[Records locating words and elements]

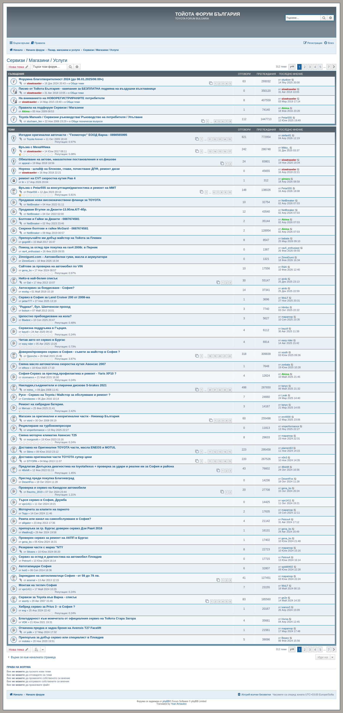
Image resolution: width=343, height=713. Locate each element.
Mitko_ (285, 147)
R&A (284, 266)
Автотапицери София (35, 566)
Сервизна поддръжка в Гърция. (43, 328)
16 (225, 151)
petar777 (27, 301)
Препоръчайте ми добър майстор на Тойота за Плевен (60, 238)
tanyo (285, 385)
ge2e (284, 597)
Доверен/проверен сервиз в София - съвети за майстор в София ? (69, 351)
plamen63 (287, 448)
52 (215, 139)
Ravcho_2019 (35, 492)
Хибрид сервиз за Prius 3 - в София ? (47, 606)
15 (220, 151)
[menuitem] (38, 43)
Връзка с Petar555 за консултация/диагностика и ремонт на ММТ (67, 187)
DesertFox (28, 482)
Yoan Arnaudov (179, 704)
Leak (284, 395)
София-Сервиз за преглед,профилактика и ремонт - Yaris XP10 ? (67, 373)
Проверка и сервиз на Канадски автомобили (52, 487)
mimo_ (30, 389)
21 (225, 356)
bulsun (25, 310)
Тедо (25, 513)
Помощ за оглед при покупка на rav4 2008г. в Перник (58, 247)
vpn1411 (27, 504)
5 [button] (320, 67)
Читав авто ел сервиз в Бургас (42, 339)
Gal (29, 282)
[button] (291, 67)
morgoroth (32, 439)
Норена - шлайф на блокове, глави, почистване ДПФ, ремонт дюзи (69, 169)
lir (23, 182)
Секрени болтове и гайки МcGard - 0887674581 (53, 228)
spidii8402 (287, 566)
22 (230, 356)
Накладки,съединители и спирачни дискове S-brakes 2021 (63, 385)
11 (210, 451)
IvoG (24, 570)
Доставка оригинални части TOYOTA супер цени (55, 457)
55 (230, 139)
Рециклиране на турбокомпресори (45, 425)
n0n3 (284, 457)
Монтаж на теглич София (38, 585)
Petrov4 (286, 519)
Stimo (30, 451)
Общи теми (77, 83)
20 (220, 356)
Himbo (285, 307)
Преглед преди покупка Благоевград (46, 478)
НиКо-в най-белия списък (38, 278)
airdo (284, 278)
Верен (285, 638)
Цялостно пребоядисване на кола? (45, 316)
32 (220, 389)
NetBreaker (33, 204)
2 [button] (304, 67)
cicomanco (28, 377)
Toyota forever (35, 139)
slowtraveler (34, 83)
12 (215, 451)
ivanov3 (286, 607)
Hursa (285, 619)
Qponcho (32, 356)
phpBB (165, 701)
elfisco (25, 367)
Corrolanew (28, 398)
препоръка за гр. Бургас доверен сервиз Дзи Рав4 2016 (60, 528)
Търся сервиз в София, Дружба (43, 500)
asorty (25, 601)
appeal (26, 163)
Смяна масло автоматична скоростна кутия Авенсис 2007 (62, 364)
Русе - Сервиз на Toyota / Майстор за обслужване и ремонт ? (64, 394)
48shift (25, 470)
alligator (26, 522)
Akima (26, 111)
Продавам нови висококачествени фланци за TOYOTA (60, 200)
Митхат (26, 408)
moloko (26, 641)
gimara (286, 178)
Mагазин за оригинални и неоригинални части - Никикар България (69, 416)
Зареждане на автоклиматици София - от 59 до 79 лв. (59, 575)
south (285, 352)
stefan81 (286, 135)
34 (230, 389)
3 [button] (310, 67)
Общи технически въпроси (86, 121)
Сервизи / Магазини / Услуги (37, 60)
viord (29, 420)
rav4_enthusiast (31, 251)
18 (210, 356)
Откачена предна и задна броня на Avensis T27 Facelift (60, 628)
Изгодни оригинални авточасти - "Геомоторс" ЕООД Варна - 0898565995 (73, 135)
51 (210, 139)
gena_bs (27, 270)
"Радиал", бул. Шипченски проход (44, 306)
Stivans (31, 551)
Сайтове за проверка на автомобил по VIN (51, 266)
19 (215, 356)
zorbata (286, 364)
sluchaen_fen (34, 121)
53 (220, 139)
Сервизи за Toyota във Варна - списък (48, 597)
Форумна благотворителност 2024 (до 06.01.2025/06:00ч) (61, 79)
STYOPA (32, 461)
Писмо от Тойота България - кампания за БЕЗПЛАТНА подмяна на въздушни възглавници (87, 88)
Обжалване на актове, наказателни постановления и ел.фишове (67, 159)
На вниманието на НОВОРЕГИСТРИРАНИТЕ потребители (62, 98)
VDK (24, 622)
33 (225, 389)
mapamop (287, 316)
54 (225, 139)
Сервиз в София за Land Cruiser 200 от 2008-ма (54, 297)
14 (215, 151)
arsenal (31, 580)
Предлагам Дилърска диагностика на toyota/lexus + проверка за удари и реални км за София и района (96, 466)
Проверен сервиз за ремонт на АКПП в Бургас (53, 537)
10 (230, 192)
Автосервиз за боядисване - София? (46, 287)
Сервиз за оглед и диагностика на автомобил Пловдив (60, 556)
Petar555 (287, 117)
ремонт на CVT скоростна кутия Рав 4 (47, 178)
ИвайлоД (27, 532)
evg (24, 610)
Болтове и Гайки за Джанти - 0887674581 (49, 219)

GIVEN REQUEST:
Return every item above word for word, leaving out the pictures.

COMPLETED EXERCISE:
Image resolution: width=343, height=713. Locate each element.
Mitko_ (285, 147)
R&A (284, 266)
Автотапицери София (35, 566)
Сервизна поддръжка в Гърция. (43, 328)
16 (225, 151)
petar777 (27, 301)
Препоръчайте ми добър майстор на Тойота за Плевен (60, 238)
tanyo (285, 385)
ge2e (284, 597)
Доверен/проверен сервиз в София - съвети за майстор в София ? (69, 351)
plamen63 (287, 448)
52 (215, 139)
Ravcho_2019 (35, 492)
Хибрид сервиз за Prius 3 - в София ? (47, 606)
15 (220, 151)
[menuitem] (38, 43)
Връзка с Petar555 за консултация/диагностика и ремонт на ММТ (67, 187)
DesertFox (28, 482)
Yoan Arnaudov (179, 704)
Leak (284, 395)
София-Сервиз за преглед,профилактика и ремонт - Yaris XP10 ? (67, 373)
Проверка и сервиз на Канадски автомобили (52, 487)
mimo_ (30, 389)
21 (225, 356)
bulsun (25, 310)
Тедо (25, 513)
Помощ за оглед при покупка на rav4 2008г. в Перник (58, 247)
vpn1411 (27, 504)
5 [button] (320, 67)
Читав авто ел сервиз в Бургас (42, 339)
Gal (29, 282)
[button] (291, 67)
morgoroth (32, 439)
Норена - шлайф на блокове, глави, почистване ДПФ, ремонт дюзи (69, 169)
lir (23, 182)
Секрени болтове и гайки МcGard - 0887674581 (53, 228)
spidii8402 (287, 566)
22 (230, 356)
Накладки,съединители и спирачни дискове S-brakes 2021 (63, 385)
11 (210, 451)
IvoG (24, 570)
Доставка оригинални части TOYOTA супер цени (55, 457)
55 (230, 139)
Рециклиране на турбокомпресори (45, 425)
n0n3 (284, 457)
Монтаж на теглич София (38, 585)
Petrov4 (286, 519)
Stimo (30, 451)
Общи теми (77, 83)
20 (220, 356)
Himbo (285, 307)
Преглед преди покупка Благоевград (46, 478)
НиКо-в най-белия списък (38, 278)
airdo (284, 278)
Верен (285, 638)
Цялостно пребоядисване на кола? (45, 316)
32 (220, 389)
NetBreaker (33, 204)
2 [button] (304, 67)
cicomanco (28, 377)
Toyota forever (35, 139)
slowtraveler (34, 83)
12 (215, 451)
ivanov3 (286, 607)
Hursa (285, 619)
Qponcho (32, 356)
phpBB (165, 701)
elfisco (25, 367)
Corrolanew (28, 398)
препоръка за гр. Бургас доверен сервиз Дзи Рав4 2016 (60, 528)
Търся сервиз в София, Дружба (43, 500)
asorty (25, 601)
appeal (26, 163)
Смяна масло автоматична скоростна кутия Авенсис 2007 (62, 364)
Русе - Сервиз на Toyota / Майстор за обслужване и ремонт ? (64, 394)
48shift (25, 470)
alligator (26, 522)
Akima (26, 111)
Продавам нови висококачествени фланци за TOYOTA (60, 200)
Митхат (26, 408)
moloko (26, 641)
gimara (286, 178)
Mагазин за оригинални и неоригинални части - Никикар България (69, 416)
Зареждане на автоклиматици София - от 59 до 79 лв. (59, 575)
south (285, 352)
stefan81 (286, 135)
34 (230, 389)
3 [button] (310, 67)
Общи технически въпроси (86, 121)
Сервизи / Магазини / Услуги (37, 60)
viord (29, 420)
rav4_enthusiast (31, 251)
18 (210, 356)
Откачена предна и задна броня на Avensis T27 Facelift (60, 628)
Изгодни оригинални авточасти - "Геомоторс" ЕООД Варна - 0898565995 (73, 135)
51 (210, 139)
gena_bs (27, 270)
"Радиал", бул. Шипченски проход (44, 306)
Stivans (31, 551)
Сайтове за проверка на автомобил по VIN (51, 266)
19 (215, 356)
zorbata (286, 364)
sluchaen_fen (34, 121)
53 (220, 139)
Сервизи за Toyota във Варна - списък (48, 597)
Форумна благотворителност 2024 (до 06.01.2025/06:00ч) (61, 79)
STYOPA (32, 461)
Писмо от Тойота България - кампания за БЕЗПЛАТНА подмяна на въздушни възглавници (87, 88)
Обжалване на актове, наказателни постановления и ел.фишове (67, 159)
На вниманието на НОВОРЕГИСТРИРАНИТЕ потребители (62, 98)
VDK (24, 622)
33 (225, 389)
mapamop (287, 316)
54 (225, 139)
Сервиз в София за Land Cruiser 200 от 2008-ма (54, 297)
14 (215, 151)
arsenal (31, 580)
Предлагам Дилърска диагностика на toyota/lexus + проверка за удари и реални км за София и района (96, 466)
Проверен сервиз за ремонт на АКПП в Бургас (53, 537)
10 (230, 192)
Автосервиз за боядисване - София? (46, 287)
Сервиз за оглед и диагностика на автомобил Пловдив (60, 556)
Petar555 (287, 117)
ремонт на CVT скоростна кутия Рав 4 (47, 178)
ИвайлоД (27, 532)
evg (24, 610)
Болтове и Гайки за Джанти - 0887674581 (49, 219)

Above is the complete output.